• _What to do_
Would you reproduce the entries exactly, including every line?

• _Exercise material_
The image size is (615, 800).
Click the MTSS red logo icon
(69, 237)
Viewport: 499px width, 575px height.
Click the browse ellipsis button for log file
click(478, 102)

• _Answer to this task_
The image size is (615, 800).
Click the MTSS red logo icon
(69, 237)
Viewport: 499px width, 575px height.
Click the browse ellipsis button for log file
click(478, 102)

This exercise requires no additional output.